When I first moved into my house, one of my first thoughts was, “That ugly wallpaper has to go.” And by that I mean the wall of wallpaper in the dining room and the two (yes, two) layers of ugly wallpaper on the soffit in the kitchen.
But now, I have to admit, I might let the wallpaper in the dining room stick around for a while.
That’s right. Now that my furniture is moved in and things are hung on the wall, I rather like the wallpaper in the dining room. It has this sort of retro cool look. And in my ’50s ranch house, it kind of fits. For now, anyway.
Part of the reason I’m in no hurry to get rid of it is that I think it’s going to be a real pain to remove. And the wallpaper on the soffit in the kitchen? It’s going to be even worse, thanks in no small part to the fact that layer one is affixed directly to the drywall—without any primer—and layer two is directly on top of that.

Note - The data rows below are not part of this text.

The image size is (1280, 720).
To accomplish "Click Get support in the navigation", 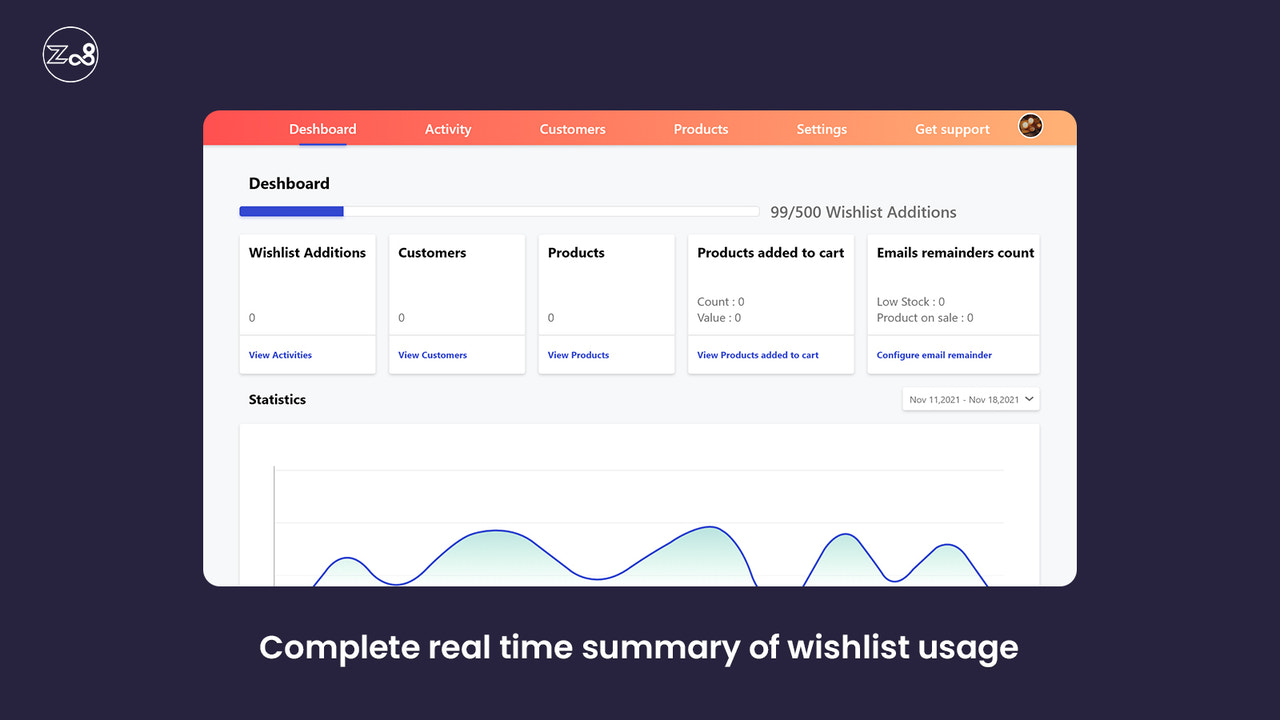I will (952, 129).
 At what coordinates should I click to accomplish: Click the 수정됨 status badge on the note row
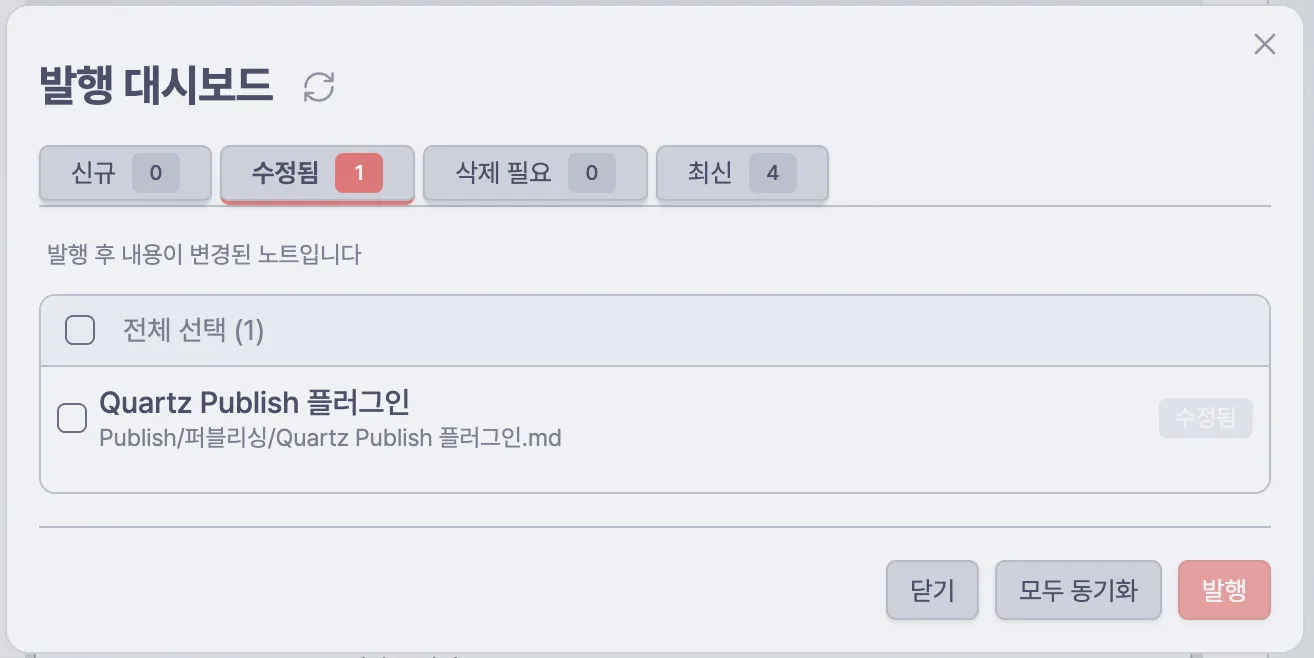pyautogui.click(x=1205, y=418)
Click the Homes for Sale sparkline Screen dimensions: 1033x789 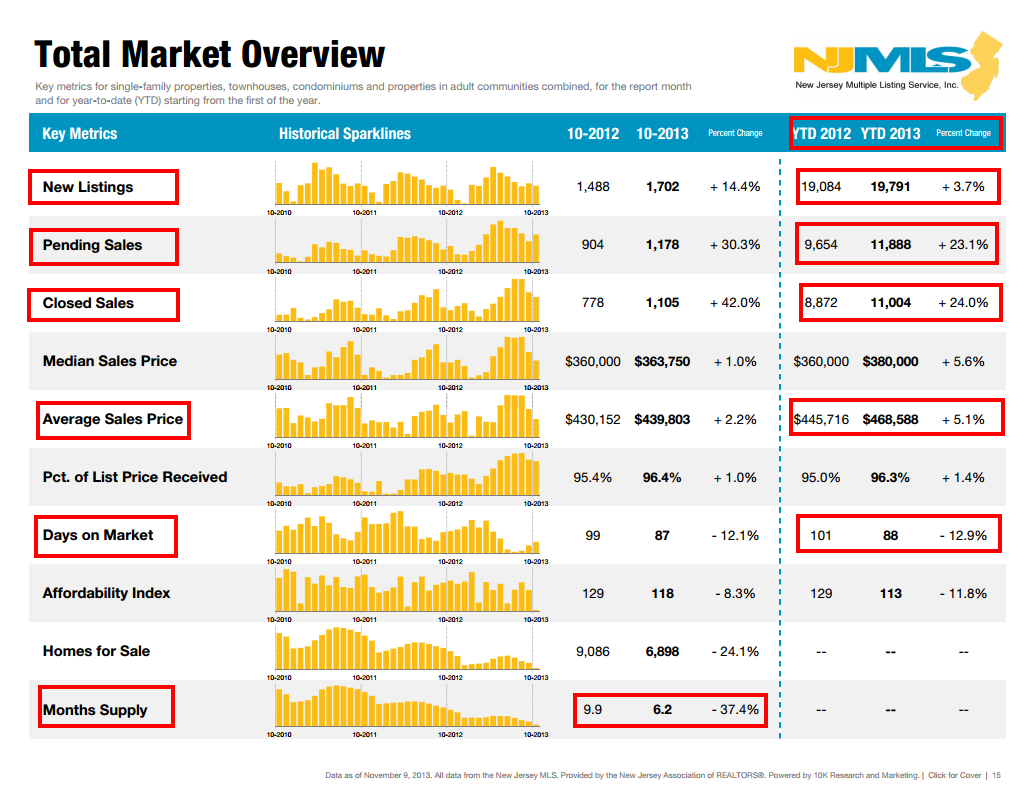[x=407, y=650]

In case I get motivated to make a clean start with that soffit sooner rather than later, I decided it was time to figure out what my options were for removing that nasty paper without destroying the wall (which, I hear, is quite an art). So here goes.

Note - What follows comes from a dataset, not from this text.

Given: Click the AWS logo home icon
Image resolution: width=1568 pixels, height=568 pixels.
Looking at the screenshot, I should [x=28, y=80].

Some wallpapers can be stripped dry. Others require removal solution.
If your wallpaper can be stripped dry, you’re in luck. Just loosen a corner with a putty knife and peel it back slowly at a 10- to 15-degree angle (pulling the wallpaper straight out may damage the drywall). After you pull the wallpaper off, you may have to remove the adhesive. Read below—the remover solution will take care of that. Or if you’re repapering and that underlayer is in decent shape, you might be able to get away with papering over top of it.
Using a steamer to loosen the wallpaper used to be the way to go—but it’s not as popular as it used to be. Go ahead and try it if you want, but it’s probably not the quickest or most effective method. (Unless you want to avoid the chemicals in the remover solutions, in which case I recommend going the steamer route.)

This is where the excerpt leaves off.